Warning in bind_rows_(x, .id): binding character and factor vector,
coercing into character vector
# A tibble: 11 x 7
Variable Response `Control N/Mean… Intervention `t/χ2` df p
<chr> <chr> <chr> <chr> <dbl> <dbl> <dbl>
1 education Graduate 24 34 2.92 3 0.404
2 <NA> Postgraduate 26 28 NA NA NA
3 <NA> Primary 28 31 NA NA NA
4 <NA> Secondary 31 23 NA NA NA
5 <NA> <NA> 31 24 NA NA NA
6 ethnicity Asian / Asi… 32 28 0.413 3 0.937
7 <NA> Black / Afr… 36 36 NA NA NA
8 <NA> Mixed / mul… 40 41 NA NA NA
9 <NA> White Briti… 32 35 NA NA NA
10 yob <NA> 1979.31 (5.58) 1979.97 (4.… -1.07 269. 0.285
11 WM <NA> 99.37 (10.00) 99.94 (10.9… -0.455 276. 0.649
And we can print to markdown format for outputting. This is best done in a separate chunk to avoid warnings/messages appearing in the final document.
table1 %>%
# split.tables argument needed to avoid the table wrapping
pander(split.tables=Inf,
missing="-",
justify=c("left", "left", rep("center", 5)),
caption='Table presenting baseline differences between conditions. Categorical variables tested with Pearson χ2, continuous variables with two-sample t-test.')

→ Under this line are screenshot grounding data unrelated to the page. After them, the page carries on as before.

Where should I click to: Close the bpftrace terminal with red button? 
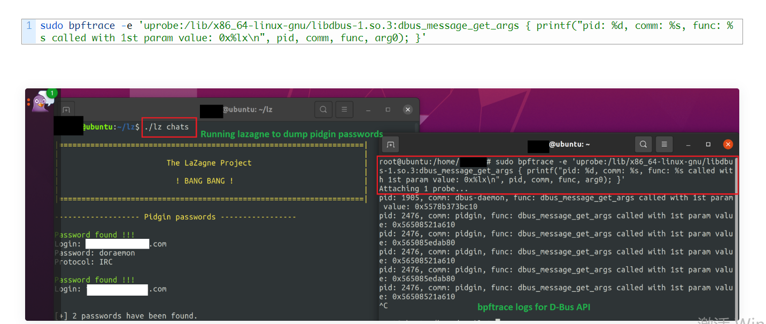[728, 144]
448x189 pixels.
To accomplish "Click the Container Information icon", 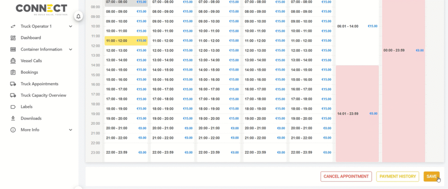I will click(13, 49).
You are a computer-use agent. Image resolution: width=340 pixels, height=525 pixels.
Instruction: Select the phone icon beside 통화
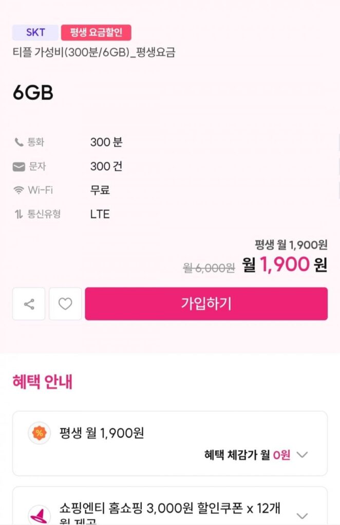tap(18, 143)
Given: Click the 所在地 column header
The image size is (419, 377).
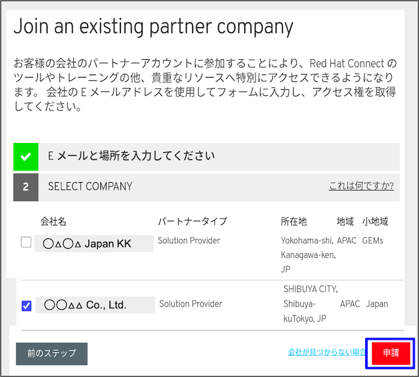Looking at the screenshot, I should pyautogui.click(x=294, y=221).
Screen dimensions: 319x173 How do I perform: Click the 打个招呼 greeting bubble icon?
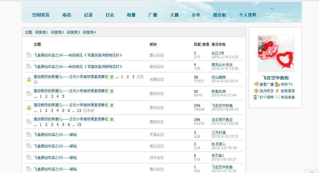(256, 97)
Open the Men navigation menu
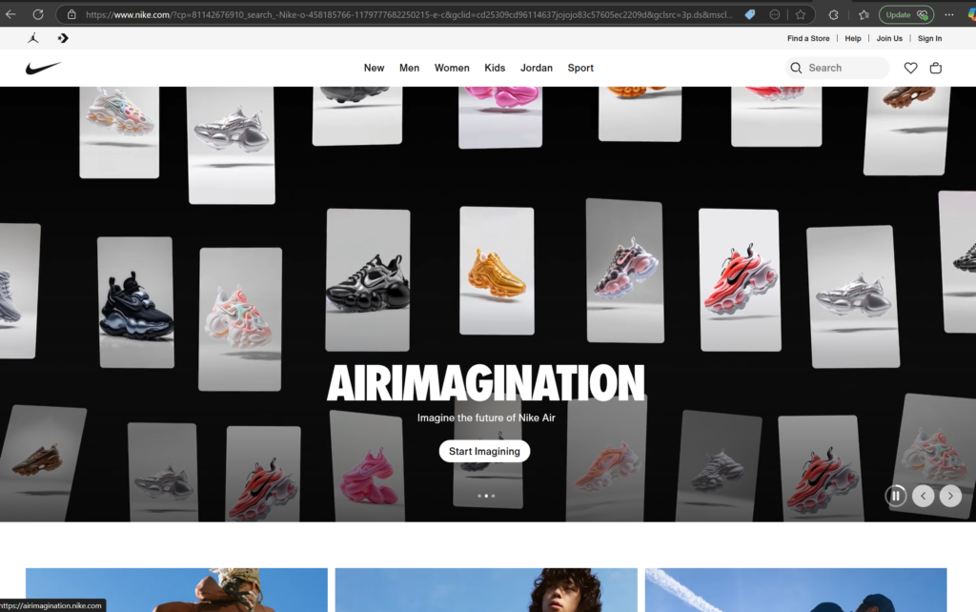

Variable | Response | Control N/Mean (SD) | Intervention | t/χ2 | df | p |
---|---|---|---|---|---|---|
education | Graduate | 24 | 34 | 2.921 | 3 | 0.404 |
- | Postgraduate | 26 | 28 | - | - | - |
- | Primary | 28 | 31 | - | - | - |
- | Secondary | 31 | 23 | - | - | - |
- | - | 31 | 24 | - | - | - |
ethnicity | Asian / Asian British | 32 | 28 | 0.4133 | 3 | 0.9375 |
- | Black / African / Caribbean / Black British | 36 | 36 | - | - | - |
- | Mixed / multiple ethnic groups | 40 | 41 | - | - | - |
- | White British | 32 | 35 | - | - | - |
yob | - | 1979.31 (5.58) | 1979.97 (4.63) | -1.071 | 268.9 | 0.2849 |
WM | - | 99.37 (10.00) | 99.94 (10.99) | -0.455 | 275.5 | 0.6495 |
Some exercises to work on/extensions to this code you might need:
- Add a new continuous variable to the simulated dataset and include it in the final table
- Create a third experimental group and amend the code to i) include 3 columns for the N/Mean and ii) report the F-test from a one-way Anova as the test statistic.
- Add the within-group percentage for each response to a categorical variable.